Work to complete ▸ Extract the records word for word, starting with the line that contains "Protective Order (250, 1382)" and going on through the line that contains "04 (38, 960)", including both.

Recorded information ▸
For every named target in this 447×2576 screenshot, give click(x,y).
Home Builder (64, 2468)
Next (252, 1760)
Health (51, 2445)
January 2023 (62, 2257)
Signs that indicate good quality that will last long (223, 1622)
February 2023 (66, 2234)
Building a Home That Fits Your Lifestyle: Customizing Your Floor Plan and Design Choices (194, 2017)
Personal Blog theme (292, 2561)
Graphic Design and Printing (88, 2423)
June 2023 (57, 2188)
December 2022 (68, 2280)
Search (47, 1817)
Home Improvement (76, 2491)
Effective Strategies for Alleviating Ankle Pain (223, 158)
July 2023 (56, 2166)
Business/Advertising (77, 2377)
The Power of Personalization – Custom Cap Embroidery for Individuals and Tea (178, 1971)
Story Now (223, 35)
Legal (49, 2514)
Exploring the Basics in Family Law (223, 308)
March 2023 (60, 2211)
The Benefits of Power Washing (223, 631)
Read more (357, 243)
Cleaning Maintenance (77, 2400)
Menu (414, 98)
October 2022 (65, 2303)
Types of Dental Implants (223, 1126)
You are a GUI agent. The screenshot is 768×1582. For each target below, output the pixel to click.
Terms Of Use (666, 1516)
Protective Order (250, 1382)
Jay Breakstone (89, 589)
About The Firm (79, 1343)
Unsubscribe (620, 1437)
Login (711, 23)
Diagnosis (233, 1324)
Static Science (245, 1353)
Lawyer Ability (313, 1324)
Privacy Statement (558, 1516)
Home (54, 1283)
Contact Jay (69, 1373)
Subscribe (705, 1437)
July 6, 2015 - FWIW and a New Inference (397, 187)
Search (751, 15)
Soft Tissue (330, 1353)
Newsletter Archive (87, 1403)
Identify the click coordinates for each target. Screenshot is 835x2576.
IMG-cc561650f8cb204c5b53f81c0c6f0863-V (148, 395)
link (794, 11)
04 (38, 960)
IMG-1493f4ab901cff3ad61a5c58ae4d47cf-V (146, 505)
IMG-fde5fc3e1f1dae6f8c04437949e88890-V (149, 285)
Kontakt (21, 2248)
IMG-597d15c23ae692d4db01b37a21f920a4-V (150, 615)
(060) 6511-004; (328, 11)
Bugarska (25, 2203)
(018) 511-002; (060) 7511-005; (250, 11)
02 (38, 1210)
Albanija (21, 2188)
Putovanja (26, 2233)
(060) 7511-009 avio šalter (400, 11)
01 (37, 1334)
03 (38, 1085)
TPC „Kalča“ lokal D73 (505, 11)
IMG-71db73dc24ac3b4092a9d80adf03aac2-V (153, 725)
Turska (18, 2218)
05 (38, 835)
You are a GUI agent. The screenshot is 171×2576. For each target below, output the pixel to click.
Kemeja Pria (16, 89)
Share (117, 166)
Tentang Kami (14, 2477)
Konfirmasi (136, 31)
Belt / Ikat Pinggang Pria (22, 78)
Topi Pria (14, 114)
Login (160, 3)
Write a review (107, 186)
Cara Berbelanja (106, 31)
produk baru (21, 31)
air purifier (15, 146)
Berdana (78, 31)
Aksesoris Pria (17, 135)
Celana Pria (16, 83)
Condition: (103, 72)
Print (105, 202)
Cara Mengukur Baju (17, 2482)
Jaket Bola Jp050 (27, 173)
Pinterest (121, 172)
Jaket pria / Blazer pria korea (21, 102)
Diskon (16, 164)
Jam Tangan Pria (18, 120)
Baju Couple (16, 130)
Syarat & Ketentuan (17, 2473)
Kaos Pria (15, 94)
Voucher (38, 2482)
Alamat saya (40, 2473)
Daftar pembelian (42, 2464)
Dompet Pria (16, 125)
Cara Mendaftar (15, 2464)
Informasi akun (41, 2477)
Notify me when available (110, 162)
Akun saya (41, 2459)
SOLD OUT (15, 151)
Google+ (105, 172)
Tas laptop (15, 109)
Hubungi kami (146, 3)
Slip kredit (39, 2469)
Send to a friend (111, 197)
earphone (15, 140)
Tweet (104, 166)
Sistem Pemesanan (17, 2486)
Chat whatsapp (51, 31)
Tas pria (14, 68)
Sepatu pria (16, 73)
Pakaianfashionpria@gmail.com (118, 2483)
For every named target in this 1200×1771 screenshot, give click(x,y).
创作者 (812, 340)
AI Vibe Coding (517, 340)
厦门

Solved exercise ▸
Protective Order (250, 1382)
Jay Breakstone (89, 589)
About The Firm (79, 1343)
Unsubscribe (620, 1437)
Login (711, 23)
Diagnosis (233, 1324)
Static Science (245, 1353)
Lawyer Ability (313, 1324)
Privacy Statement (558, 1516)
Home (54, 1283)
Contact Jay (69, 1373)
Subscribe (705, 1437)
July 6, 2015 - FWIW and a New Inference (397, 187)
Search (751, 15)
Soft Tissue (330, 1353)
Newsletter Archive (87, 1403)
Identify the click coordinates for each target. Screenshot is 835x2576.
IMG-cc561650f8cb204c5b53f81c0c6f0863-V (148, 395)
link (794, 11)
04 (38, 960)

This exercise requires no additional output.